━━ GIVEN RECORDS

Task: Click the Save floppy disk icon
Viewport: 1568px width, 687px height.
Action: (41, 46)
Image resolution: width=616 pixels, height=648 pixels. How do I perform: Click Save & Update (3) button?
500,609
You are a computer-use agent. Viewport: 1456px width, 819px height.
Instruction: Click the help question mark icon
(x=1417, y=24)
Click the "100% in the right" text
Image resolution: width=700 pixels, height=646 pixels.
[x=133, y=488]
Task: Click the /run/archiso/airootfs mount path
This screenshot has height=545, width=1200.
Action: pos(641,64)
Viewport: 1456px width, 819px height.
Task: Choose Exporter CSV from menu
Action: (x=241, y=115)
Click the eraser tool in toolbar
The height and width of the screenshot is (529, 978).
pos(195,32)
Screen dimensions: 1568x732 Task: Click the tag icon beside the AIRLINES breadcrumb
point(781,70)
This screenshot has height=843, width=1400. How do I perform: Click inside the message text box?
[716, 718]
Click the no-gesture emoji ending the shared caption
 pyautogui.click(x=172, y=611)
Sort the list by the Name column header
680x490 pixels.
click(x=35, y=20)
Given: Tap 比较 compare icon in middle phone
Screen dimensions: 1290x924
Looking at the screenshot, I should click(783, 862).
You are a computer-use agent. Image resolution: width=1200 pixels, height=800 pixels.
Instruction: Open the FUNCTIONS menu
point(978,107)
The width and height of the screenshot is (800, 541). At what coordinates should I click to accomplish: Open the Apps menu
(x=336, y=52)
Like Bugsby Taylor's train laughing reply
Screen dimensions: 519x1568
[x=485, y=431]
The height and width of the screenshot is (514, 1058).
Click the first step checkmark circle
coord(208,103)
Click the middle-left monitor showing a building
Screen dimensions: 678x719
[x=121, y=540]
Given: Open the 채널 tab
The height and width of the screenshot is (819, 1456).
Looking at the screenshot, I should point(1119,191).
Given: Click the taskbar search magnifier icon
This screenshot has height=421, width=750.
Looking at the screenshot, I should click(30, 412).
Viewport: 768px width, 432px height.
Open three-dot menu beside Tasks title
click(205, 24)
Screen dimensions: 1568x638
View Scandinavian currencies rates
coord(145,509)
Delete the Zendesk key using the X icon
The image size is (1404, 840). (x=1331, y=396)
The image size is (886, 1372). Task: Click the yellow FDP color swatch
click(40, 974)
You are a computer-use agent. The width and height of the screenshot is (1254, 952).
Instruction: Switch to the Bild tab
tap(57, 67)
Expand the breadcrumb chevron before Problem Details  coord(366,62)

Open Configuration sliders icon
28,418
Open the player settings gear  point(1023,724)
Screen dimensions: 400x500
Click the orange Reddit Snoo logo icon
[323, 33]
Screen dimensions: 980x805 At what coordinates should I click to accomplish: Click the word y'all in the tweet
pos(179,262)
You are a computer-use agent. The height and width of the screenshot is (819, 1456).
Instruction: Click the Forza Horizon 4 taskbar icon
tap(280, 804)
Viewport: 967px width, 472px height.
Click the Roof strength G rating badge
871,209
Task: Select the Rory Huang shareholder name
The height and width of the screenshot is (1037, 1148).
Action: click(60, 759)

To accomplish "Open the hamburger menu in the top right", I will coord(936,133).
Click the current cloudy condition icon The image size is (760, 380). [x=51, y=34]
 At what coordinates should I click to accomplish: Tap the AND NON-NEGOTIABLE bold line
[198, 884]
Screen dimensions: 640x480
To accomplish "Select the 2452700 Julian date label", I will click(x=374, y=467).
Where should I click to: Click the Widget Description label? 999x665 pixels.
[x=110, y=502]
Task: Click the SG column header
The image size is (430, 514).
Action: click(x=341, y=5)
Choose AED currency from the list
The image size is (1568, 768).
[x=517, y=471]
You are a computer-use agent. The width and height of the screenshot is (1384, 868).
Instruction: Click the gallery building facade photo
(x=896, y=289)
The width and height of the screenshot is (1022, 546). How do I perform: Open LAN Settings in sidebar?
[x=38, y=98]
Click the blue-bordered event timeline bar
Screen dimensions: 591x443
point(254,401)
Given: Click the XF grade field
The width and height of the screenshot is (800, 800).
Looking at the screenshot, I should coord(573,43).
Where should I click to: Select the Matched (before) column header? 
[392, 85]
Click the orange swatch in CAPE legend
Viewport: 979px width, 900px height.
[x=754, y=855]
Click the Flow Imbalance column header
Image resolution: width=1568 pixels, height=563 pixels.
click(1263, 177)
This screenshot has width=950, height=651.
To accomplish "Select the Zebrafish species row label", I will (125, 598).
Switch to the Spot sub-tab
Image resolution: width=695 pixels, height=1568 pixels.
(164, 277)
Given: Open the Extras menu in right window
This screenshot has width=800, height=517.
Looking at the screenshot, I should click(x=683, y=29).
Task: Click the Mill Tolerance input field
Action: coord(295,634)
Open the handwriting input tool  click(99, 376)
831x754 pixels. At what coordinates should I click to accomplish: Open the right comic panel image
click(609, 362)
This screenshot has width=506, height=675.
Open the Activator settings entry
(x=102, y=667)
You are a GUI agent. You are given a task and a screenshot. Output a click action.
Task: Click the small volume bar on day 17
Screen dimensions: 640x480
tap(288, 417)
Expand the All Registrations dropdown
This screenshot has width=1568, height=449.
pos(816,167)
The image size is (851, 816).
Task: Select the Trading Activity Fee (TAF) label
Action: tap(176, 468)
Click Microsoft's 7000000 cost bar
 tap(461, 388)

━━━━

> _PROBLEM TO SOLVE_: Copy out all of the material above line for line, without changing anything.

> _CORRECT RESPONSE_:
Task: Click the Save floppy disk icon
Viewport: 1568px width, 687px height.
Action: (41, 46)
Image resolution: width=616 pixels, height=648 pixels. How do I perform: Click Save & Update (3) button?
500,609
You are a computer-use agent. Viewport: 1456px width, 819px height.
Instruction: Click the help question mark icon
(x=1417, y=24)
Click the "100% in the right" text
Image resolution: width=700 pixels, height=646 pixels.
[x=133, y=488]
Task: Click the /run/archiso/airootfs mount path
This screenshot has height=545, width=1200.
Action: pos(641,64)
Viewport: 1456px width, 819px height.
Task: Choose Exporter CSV from menu
Action: (x=241, y=115)
Click the eraser tool in toolbar
The height and width of the screenshot is (529, 978).
pos(195,32)
Screen dimensions: 1568x732 Task: Click the tag icon beside the AIRLINES breadcrumb
point(781,70)
This screenshot has height=843, width=1400. How do I perform: Click inside the message text box?
[716, 718]
Click the no-gesture emoji ending the shared caption
 pyautogui.click(x=172, y=611)
Sort the list by the Name column header
680x490 pixels.
click(x=35, y=20)
Given: Tap 比较 compare icon in middle phone
Screen dimensions: 1290x924
Looking at the screenshot, I should click(783, 862).
You are a computer-use agent. Image resolution: width=1200 pixels, height=800 pixels.
Instruction: Open the FUNCTIONS menu
point(978,107)
The width and height of the screenshot is (800, 541). At what coordinates should I click to accomplish: Open the Apps menu
(x=336, y=52)
Like Bugsby Taylor's train laughing reply
Screen dimensions: 519x1568
[x=485, y=431]
The height and width of the screenshot is (514, 1058).
Click the first step checkmark circle
coord(208,103)
Click the middle-left monitor showing a building
Screen dimensions: 678x719
[x=121, y=540]
Given: Open the 채널 tab
The height and width of the screenshot is (819, 1456).
Looking at the screenshot, I should point(1119,191).
Given: Click the taskbar search magnifier icon
This screenshot has height=421, width=750.
Looking at the screenshot, I should click(30, 412).
Viewport: 768px width, 432px height.
Open three-dot menu beside Tasks title
click(205, 24)
Screen dimensions: 1568x638
View Scandinavian currencies rates
coord(145,509)
Delete the Zendesk key using the X icon
The image size is (1404, 840). (x=1331, y=396)
The image size is (886, 1372). Task: Click the yellow FDP color swatch
click(40, 974)
You are a computer-use agent. The width and height of the screenshot is (1254, 952).
Instruction: Switch to the Bild tab
tap(57, 67)
Expand the breadcrumb chevron before Problem Details  coord(366,62)

Open Configuration sliders icon
28,418
Open the player settings gear  point(1023,724)
Screen dimensions: 400x500
Click the orange Reddit Snoo logo icon
[323, 33]
Screen dimensions: 980x805 At what coordinates should I click to accomplish: Click the word y'all in the tweet
pos(179,262)
You are a computer-use agent. The height and width of the screenshot is (819, 1456).
Instruction: Click the Forza Horizon 4 taskbar icon
tap(280, 804)
Viewport: 967px width, 472px height.
Click the Roof strength G rating badge
871,209
Task: Select the Rory Huang shareholder name
The height and width of the screenshot is (1037, 1148).
Action: click(60, 759)

To accomplish "Open the hamburger menu in the top right", I will coord(936,133).
Click the current cloudy condition icon The image size is (760, 380). [x=51, y=34]
 At what coordinates should I click to accomplish: Tap the AND NON-NEGOTIABLE bold line
[198, 884]
Screen dimensions: 640x480
To accomplish "Select the 2452700 Julian date label", I will click(x=374, y=467).
Where should I click to: Click the Widget Description label? 999x665 pixels.
[x=110, y=502]
Task: Click the SG column header
The image size is (430, 514).
Action: click(x=341, y=5)
Choose AED currency from the list
The image size is (1568, 768).
[x=517, y=471]
You are a computer-use agent. The width and height of the screenshot is (1384, 868).
Instruction: Click the gallery building facade photo
(x=896, y=289)
The width and height of the screenshot is (1022, 546). How do I perform: Open LAN Settings in sidebar?
[x=38, y=98]
Click the blue-bordered event timeline bar
Screen dimensions: 591x443
point(254,401)
Given: Click the XF grade field
The width and height of the screenshot is (800, 800).
Looking at the screenshot, I should coord(573,43).
Where should I click to: Select the Matched (before) column header? 
[392, 85]
Click the orange swatch in CAPE legend
Viewport: 979px width, 900px height.
[x=754, y=855]
Click the Flow Imbalance column header
Image resolution: width=1568 pixels, height=563 pixels.
click(1263, 177)
This screenshot has width=950, height=651.
To accomplish "Select the Zebrafish species row label", I will (125, 598).
Switch to the Spot sub-tab
Image resolution: width=695 pixels, height=1568 pixels.
(164, 277)
Given: Open the Extras menu in right window
This screenshot has width=800, height=517.
Looking at the screenshot, I should click(x=683, y=29).
Task: Click the Mill Tolerance input field
Action: coord(295,634)
Open the handwriting input tool  click(99, 376)
831x754 pixels. At what coordinates should I click to accomplish: Open the right comic panel image
click(609, 362)
This screenshot has width=506, height=675.
Open the Activator settings entry
(x=102, y=667)
You are a GUI agent. You are given a task and a screenshot. Output a click action.
Task: Click the small volume bar on day 17
Screen dimensions: 640x480
tap(288, 417)
Expand the All Registrations dropdown
This screenshot has width=1568, height=449.
pos(816,167)
The image size is (851, 816).
Task: Select the Trading Activity Fee (TAF) label
Action: tap(176, 468)
Click Microsoft's 7000000 cost bar
 tap(461, 388)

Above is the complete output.